**Task:** Filter the records below, keeping only the lines that contain the string "width", and copy each one without alteration.

**Provided information:**

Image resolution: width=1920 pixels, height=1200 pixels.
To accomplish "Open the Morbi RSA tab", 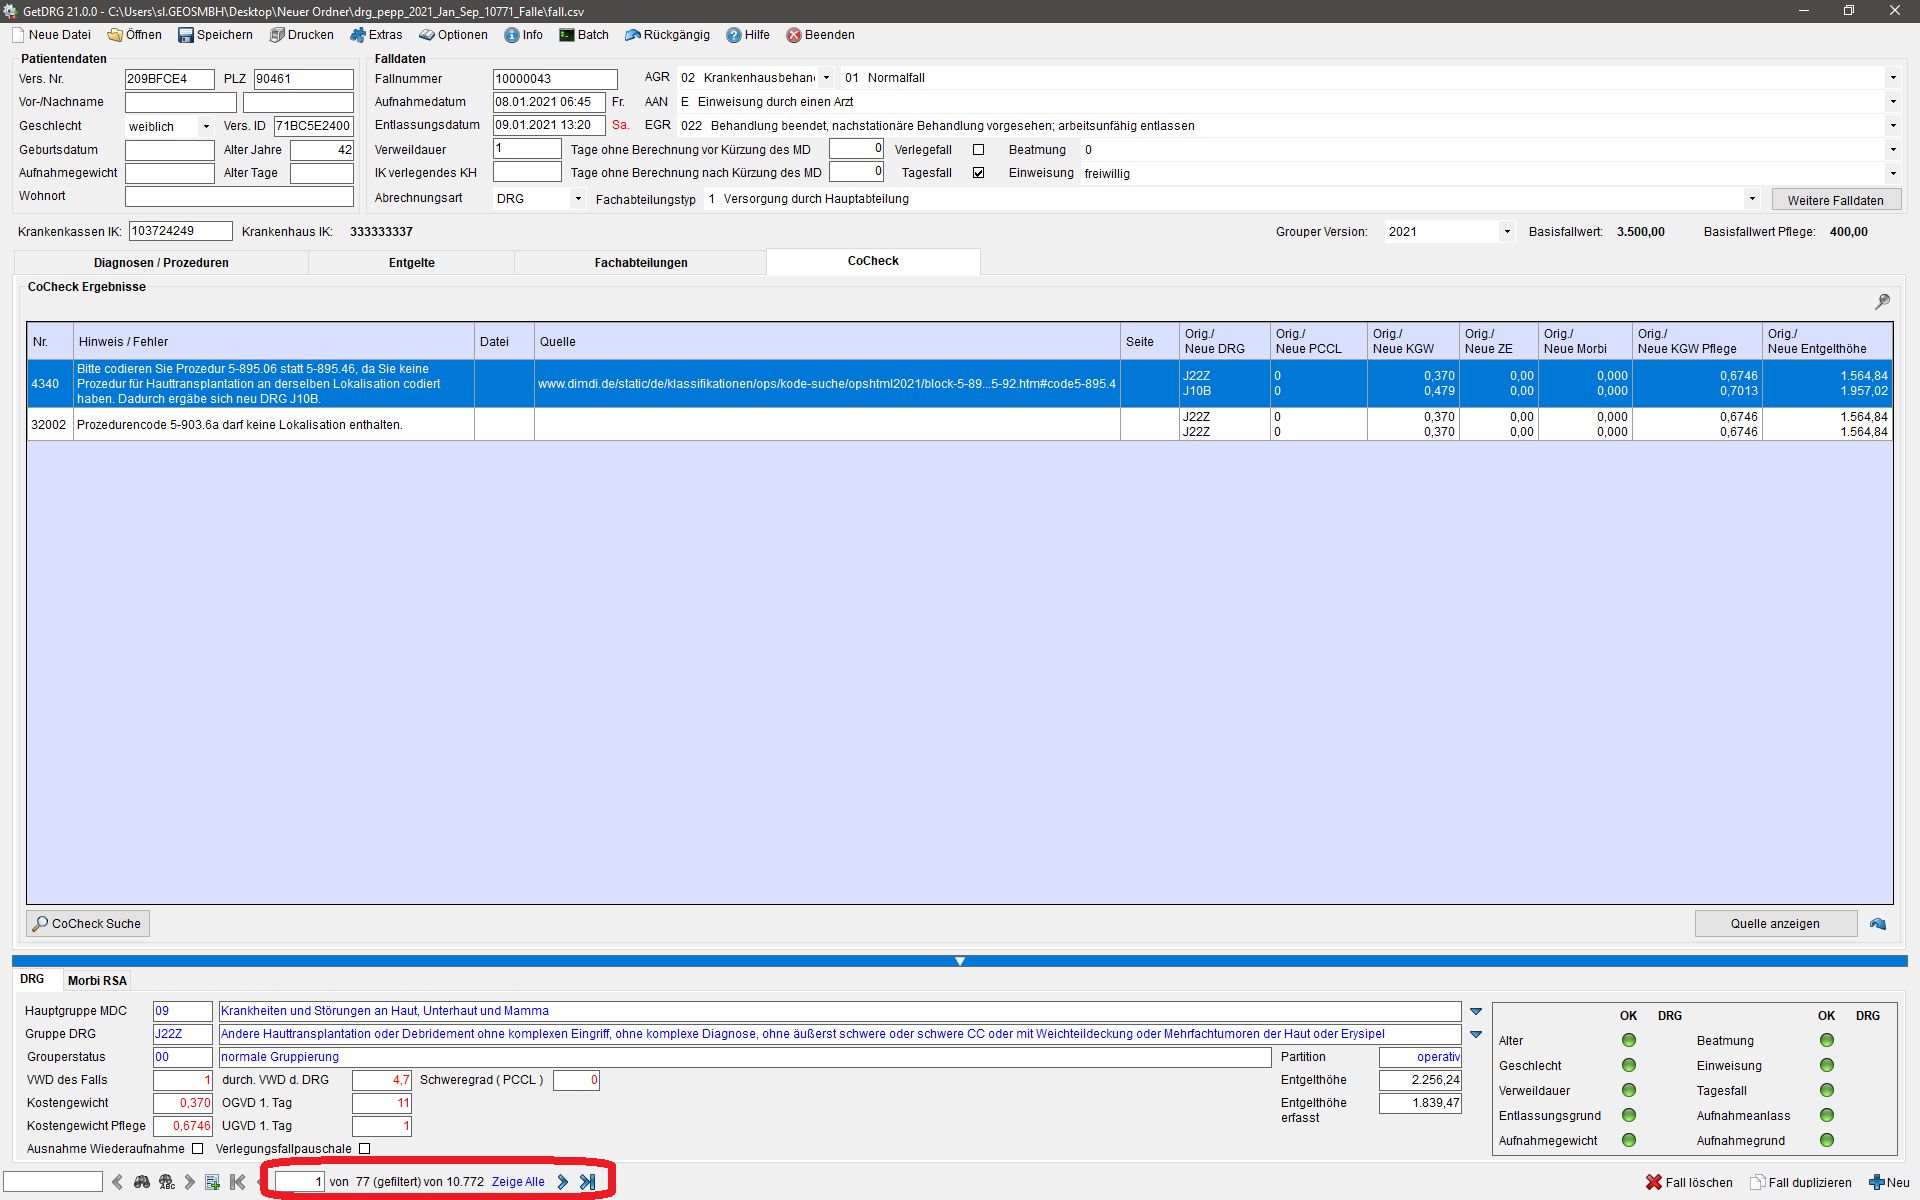I will point(97,981).
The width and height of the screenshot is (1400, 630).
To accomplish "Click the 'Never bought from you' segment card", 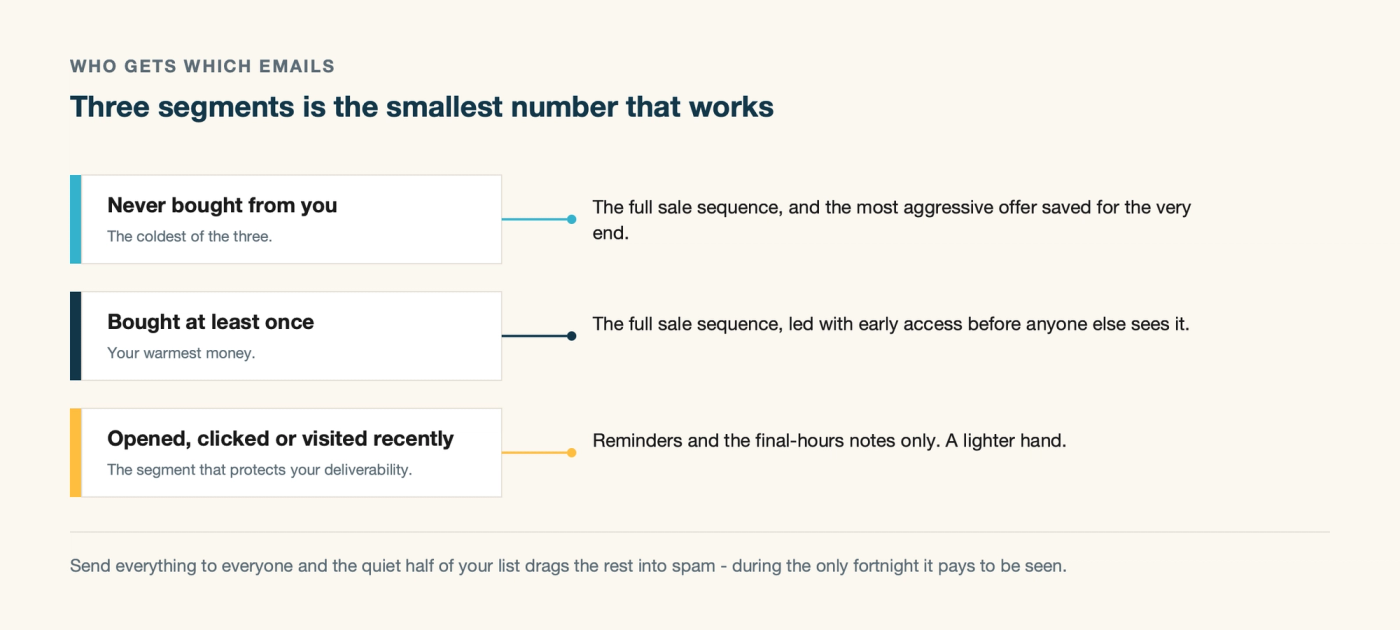I will click(286, 219).
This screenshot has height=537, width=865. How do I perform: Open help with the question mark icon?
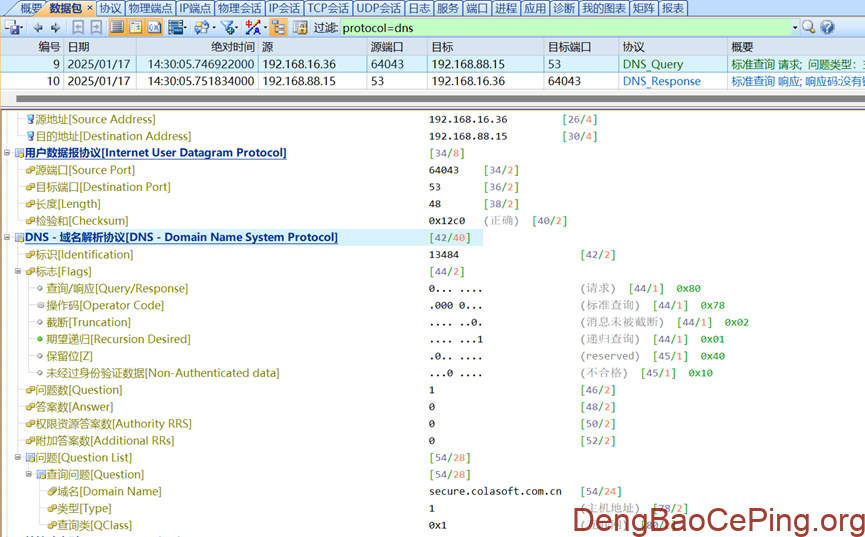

**Solution for this problem:**
Image resolution: width=1920 pixels, height=1200 pixels.
The width and height of the screenshot is (1400, 630).
This screenshot has height=537, width=865. How do I perform: Open help with the question mark icon?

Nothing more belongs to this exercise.